Grinity,

Thank you for the contact info and extemely interested in how he views it. In what I have read, and being the dillente in this forum, those rare PG kids don't seem to need the exposure. It seems their non-linear circuitry is already wired to have the info. It just comes to them, like when our 2 year old suddenly subtracts 97 from 106. But when you ask them 5 minutes later, they couldn't tell you.

I am curious how the Giga Society views it since they are the extremes in non-linear wiring. So a six old who reads ancient Turkish script doesn't do it because his parents give him a DVD on lost midEastern languages but he just knows how.

I think taking out EG from PG lumps them together. In my barely scatched the surface opinion, the EG is really what Ruf is talking about Levels 3-5. Kids that learn easily, early, and are motivated at a very young age to learn deeply about subjects. Their retention rates are amazingly high for their age but they do not come out of the womb knowing derivative math. They can learn it quickly, easily but they don't just know how to calculate a nonhomeogenous equation to the nth degree at 8 just because thier brain is wired to figure it out.

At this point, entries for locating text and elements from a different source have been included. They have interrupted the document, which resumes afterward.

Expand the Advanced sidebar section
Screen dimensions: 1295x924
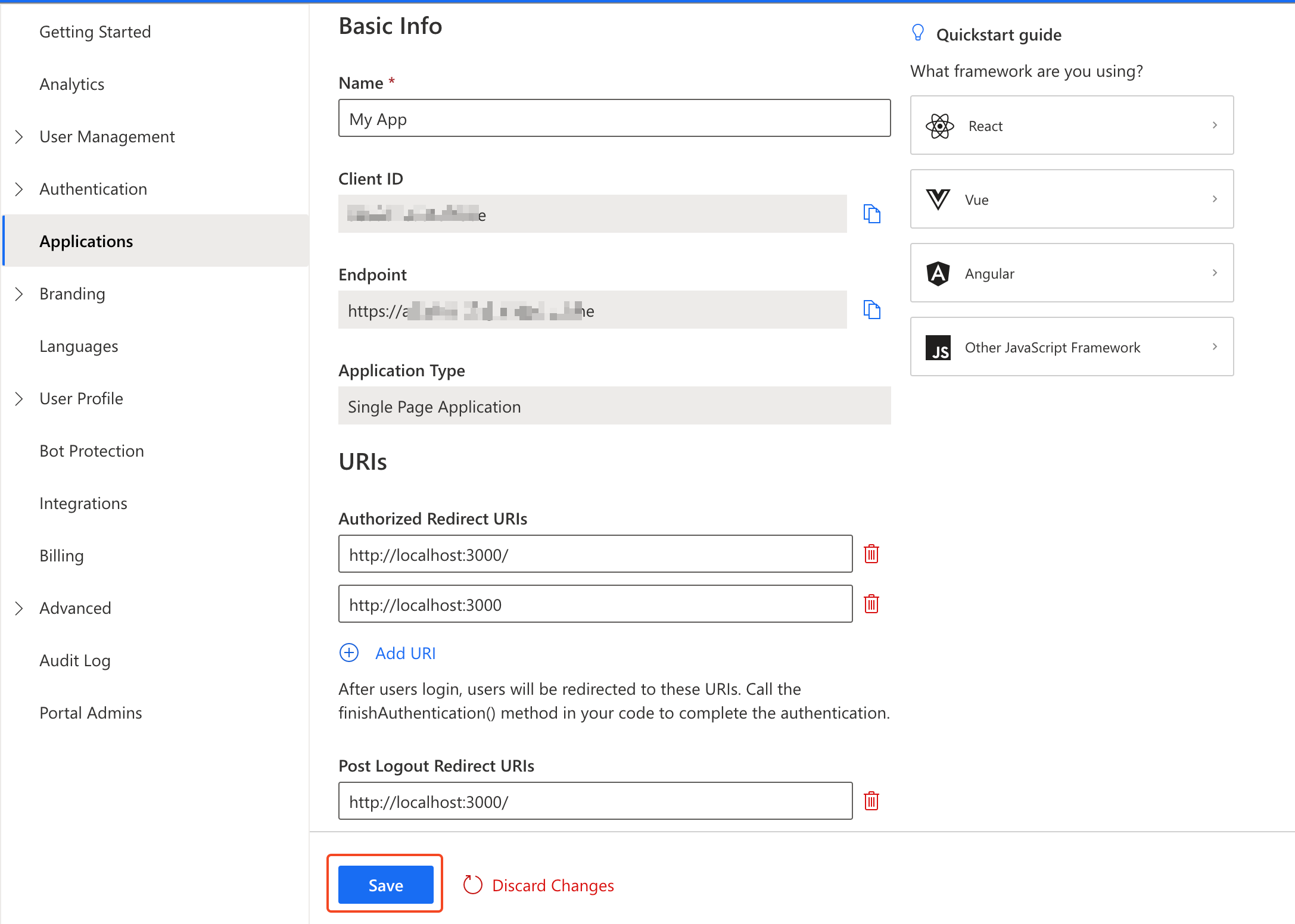coord(19,608)
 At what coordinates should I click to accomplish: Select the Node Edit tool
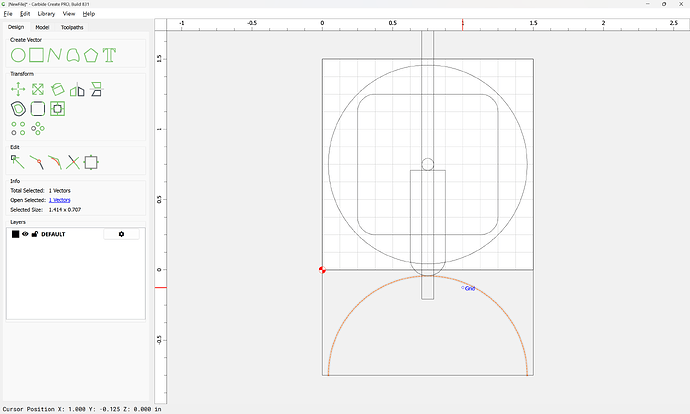18,161
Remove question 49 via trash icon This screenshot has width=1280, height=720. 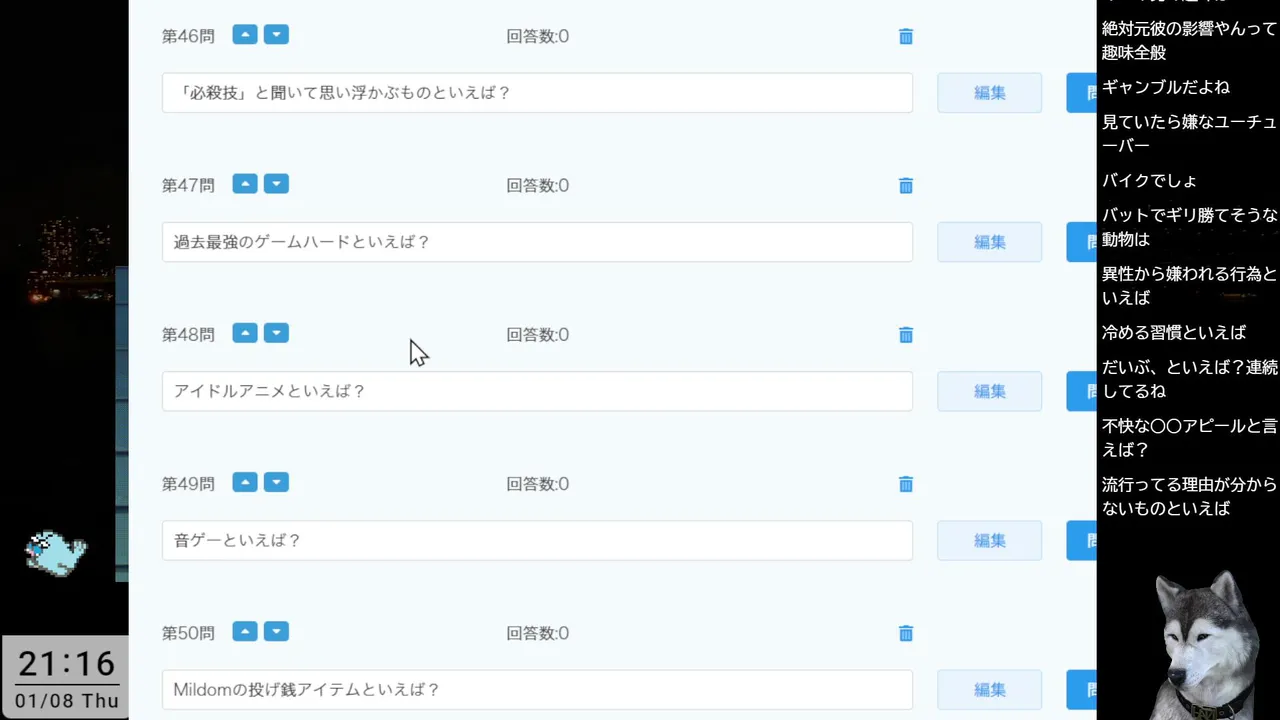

There is a book: Child Prodigies and Exceptional Early Achievers By John Radford, so maybe these are not PG but prodigies. Though other books lump them as prodigies and PG.

So why? Because the EG child, as I define EG needs a great deal of educational advocacy. I agree with Ruf that these are the kids at most risk. The prodigy type do not get lost. They are at MIT by the time they are 10. But the next level need the challenge and acceleration to keep the motivation.

And since I think DD falls into this level, this is what I need to know as her parent. When I talked with Hunter about her non-linear processing, her comment was that until they are 6 or 7, they do not even know how the answers come into their heads. So I do not even know if at 6 or 7, if there are things to cultivate the non-linear circuitry. I do notice as her linear abilities in math increase, she relies less on the non-linear answers, but other things are coming non-linear. Her analysis and understanding of events and situations. Things she will describe. So I am looking at how to I support the non-linear development since the linear knowledge line is very straight forward.

I look forward to seeing what you hear Grinity.